TASK TO CARRY OUT:
Word for word, quote the lines from the one containing "The height and" to the end of the entries below, including both. Leave pictures out.
[[ THE INPUT open ]]
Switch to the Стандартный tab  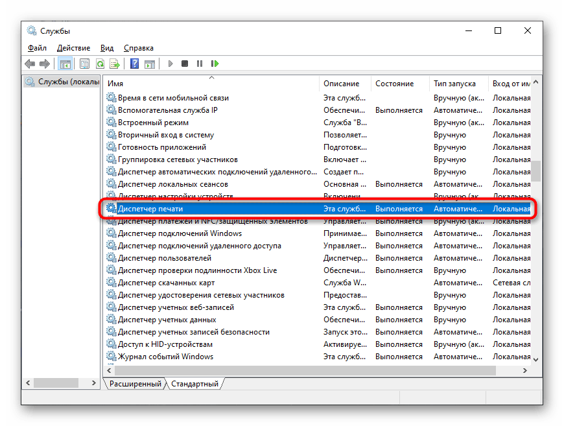[194, 384]
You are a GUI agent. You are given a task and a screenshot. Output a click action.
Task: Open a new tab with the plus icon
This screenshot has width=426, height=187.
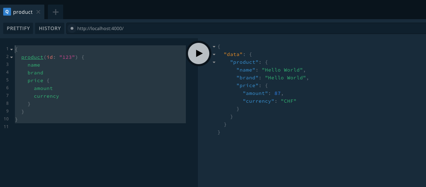click(x=55, y=12)
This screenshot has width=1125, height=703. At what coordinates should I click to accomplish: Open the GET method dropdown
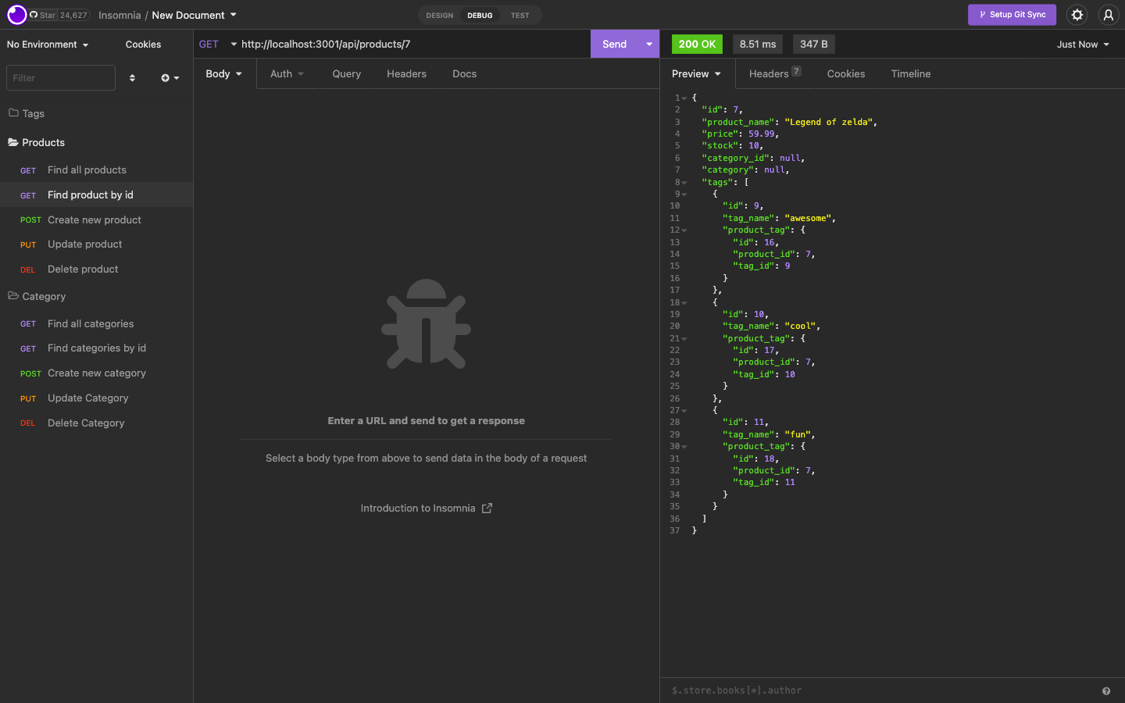pyautogui.click(x=217, y=44)
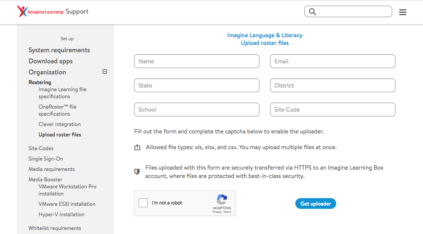Click the shield security icon

click(x=137, y=172)
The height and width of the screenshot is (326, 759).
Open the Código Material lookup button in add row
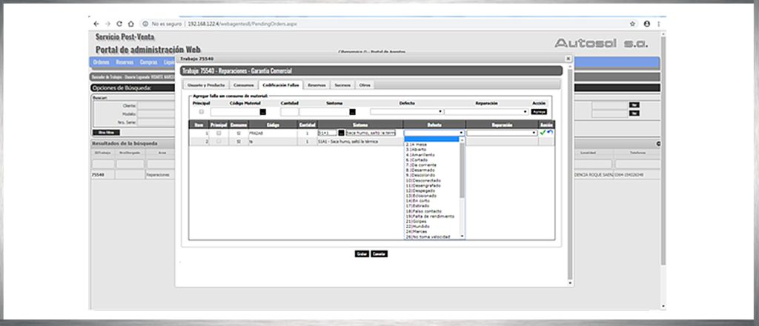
[[ THE INPUT closed ]]
RESPONSE TO THIS TASK:
The height and width of the screenshot is (326, 759).
Open the Código Material lookup button in add row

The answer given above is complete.